Meditatie: Gelijkheid
1 Korinthe 15:4
„En dat Hij is begraven, en dat Hij opgewekt ten derde dage, naar de Schriften.”
Christus is de Oorzaak, de Fontein, het Voorbeeld en het Doel van alle heil van de gelovigen. Er is een gelijkheid tussen de tarwekorrels, zo is er ook een gelijkheid tussen Christus en Zijn mede-erfgenamen. In een ieder is Zijn gestalte: in allen straalt Zijn beeld en gelijkenis af. Hij is de Eerstgeborene onder vele broeders (Romeinen 8:29) en zij worden naar hetzelfde beeld in gedaante veranderd, van heerlijkheid tot heerlijkheid (2 Korinthe 3:18).

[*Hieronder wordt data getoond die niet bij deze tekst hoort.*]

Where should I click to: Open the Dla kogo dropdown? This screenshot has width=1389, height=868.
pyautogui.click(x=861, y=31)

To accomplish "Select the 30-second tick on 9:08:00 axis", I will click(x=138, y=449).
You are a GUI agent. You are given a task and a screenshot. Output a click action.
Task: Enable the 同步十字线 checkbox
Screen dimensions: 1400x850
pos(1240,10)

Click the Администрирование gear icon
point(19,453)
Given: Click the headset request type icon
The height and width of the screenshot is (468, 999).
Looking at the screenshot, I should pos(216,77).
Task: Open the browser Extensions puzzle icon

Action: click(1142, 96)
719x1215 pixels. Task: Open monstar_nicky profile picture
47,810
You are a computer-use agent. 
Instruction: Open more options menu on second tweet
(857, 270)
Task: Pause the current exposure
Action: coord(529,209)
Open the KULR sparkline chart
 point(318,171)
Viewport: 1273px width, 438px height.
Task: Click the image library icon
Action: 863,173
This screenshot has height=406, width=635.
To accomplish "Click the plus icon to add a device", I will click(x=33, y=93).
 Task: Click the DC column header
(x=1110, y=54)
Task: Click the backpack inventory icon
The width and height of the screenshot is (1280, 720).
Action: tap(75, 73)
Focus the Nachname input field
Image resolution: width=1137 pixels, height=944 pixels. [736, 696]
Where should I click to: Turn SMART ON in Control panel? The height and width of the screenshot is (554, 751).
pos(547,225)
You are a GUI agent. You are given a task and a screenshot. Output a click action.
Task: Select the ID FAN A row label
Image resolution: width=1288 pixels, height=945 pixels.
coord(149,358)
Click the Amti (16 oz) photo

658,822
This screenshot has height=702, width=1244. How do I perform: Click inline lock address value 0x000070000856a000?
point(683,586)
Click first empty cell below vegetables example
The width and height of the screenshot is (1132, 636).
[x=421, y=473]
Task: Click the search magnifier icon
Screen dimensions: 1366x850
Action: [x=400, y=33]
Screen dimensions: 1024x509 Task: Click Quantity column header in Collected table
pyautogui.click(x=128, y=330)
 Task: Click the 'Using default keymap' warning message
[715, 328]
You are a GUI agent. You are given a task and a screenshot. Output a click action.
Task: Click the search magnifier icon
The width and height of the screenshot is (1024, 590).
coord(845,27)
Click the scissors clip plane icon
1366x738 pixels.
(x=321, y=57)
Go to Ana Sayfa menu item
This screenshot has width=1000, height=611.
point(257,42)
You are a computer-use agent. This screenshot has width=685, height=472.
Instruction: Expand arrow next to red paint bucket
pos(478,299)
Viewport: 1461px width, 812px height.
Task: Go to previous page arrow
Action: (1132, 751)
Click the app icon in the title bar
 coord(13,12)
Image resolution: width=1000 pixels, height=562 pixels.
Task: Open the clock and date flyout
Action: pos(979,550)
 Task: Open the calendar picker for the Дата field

Zoals Christus nu door lijden volmaakt is en door de dood ingegaan is in het eeuwige leven, zo moeten ook de leden van Jezus’ lichaam, hun Hoofd, hierin navolgen; niet tot enige genoegdoening. Want Jezus heeft de schuld volkomen betaald door Zijn kruisdood. Zo kunnen de gunstgenoten Gods niet ingaan in het heilige gelukzalige leven dan alleen door het sterven van de oude mens, die gekruisigd moet worden (Romeinen 6:6 en Galaten 5:24). Het lichaam der zonde en van de dood moet uitgetrokken worden (Kolossenzen 2:11 en 3:9, Efeze 4:22). Gelijk Christus Zich gewillig en zonder tegenspreken aan allerlei lijden en bittere verdrukking heeft overgegeven (Jesaja 50:56 en 53:7), zo moet een leerling van Christus volvaardig zijn om zich aan alles te onderwerpen, om alles wat God over hem brengen zal met vreugde en gewilligheid te omhelzen en op zich te nemen (Romeinen 8:17-18, Kolossenzen 1:24 en 2 Timotheüs 2:12).